Today it’s Starbucks’ turn for caustic opprobrium. It’s their turn to be piñata of the day, because there were more decent customers than others, in the coffeehouse, and a woman was adroit enough to use the most feared weapon in America -a cellphone.
I’m not worried about the two Black men victimized. They are smart and doing well enough to take legal action to redress the wrong. Nor is there any sympathy needed for the Black police chief, who made himself so powerless that I don’t want to imagine the compromised, sectional existence that must be his. So all is well until tomorrow, when the world sees another America within a minute of the electronic upload. Worst if streaming. To come are the rest of the stories and American children are all watching and learning.
If this reads as uncaring, that’s not my intention. This is more about how I cope with institutionalized racism that pervades all life in America, and don’t ever think that the perpetrators and enablers are always White. I know that because of many experiences.
Starbucks would have us believe that firing a member of its staff and sensitivity training are good enough….to get by. Well, Mr. Starbucks, visit any of your stores and let us know if you see what your brand projects. Look the thing that you hatched, in the eyes. It’s not pretty and it’s menacing.
Your corporate culture is who you are. Your staff don’t need sensitivity training, they need leadership and good examples worthy of emulation. Just as nothing happens until something moves, people do what they believe is expected of them. They want to please you and maybe get recognition.
They are probably stunned by the swiftness of what corporate America and many governmental agencies rely on. Go to the most junior employee, publicly fire them and some people are satisfied. The latest script is, “that is not who we are.” I differ.

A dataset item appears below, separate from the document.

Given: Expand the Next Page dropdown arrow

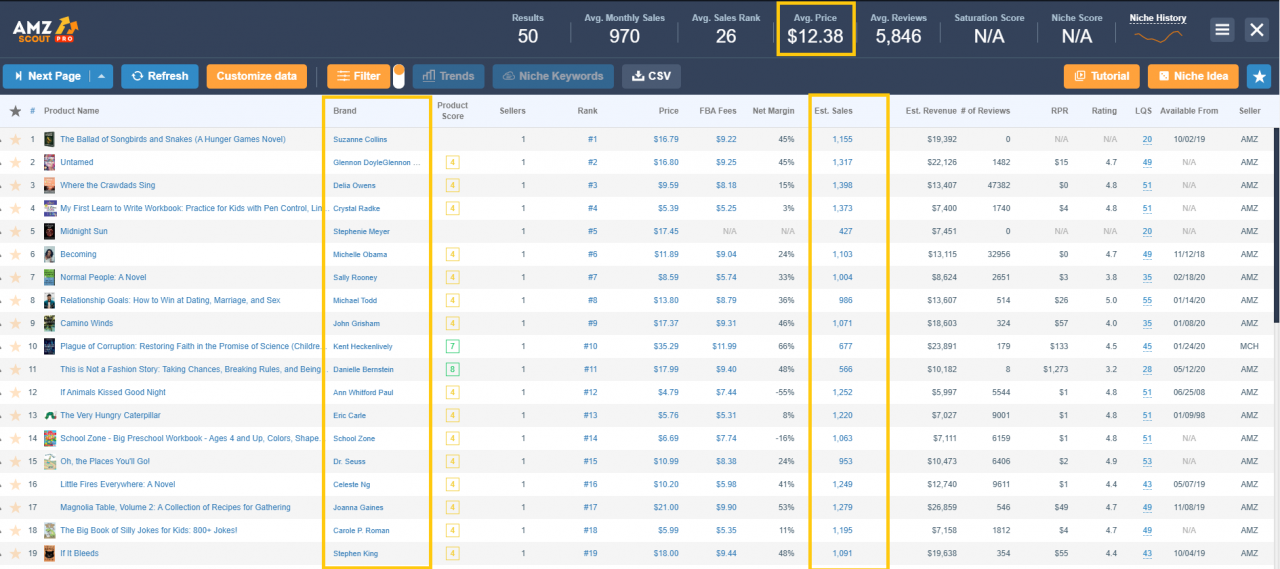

So my personal philosophy in coping with victimization is this: first, who needs whom; second, is the commodity essential to my comfort, and third, is it be available elsewhere? What cannot be changed from within can be changed from without. Starbucks needs me. I don’t need Starbucks. Problem solved.
Lastly, the employee fired and those remaining have learned something and that something would likely be taken to the next jobs. How, Mr. Starbucks, have you helped?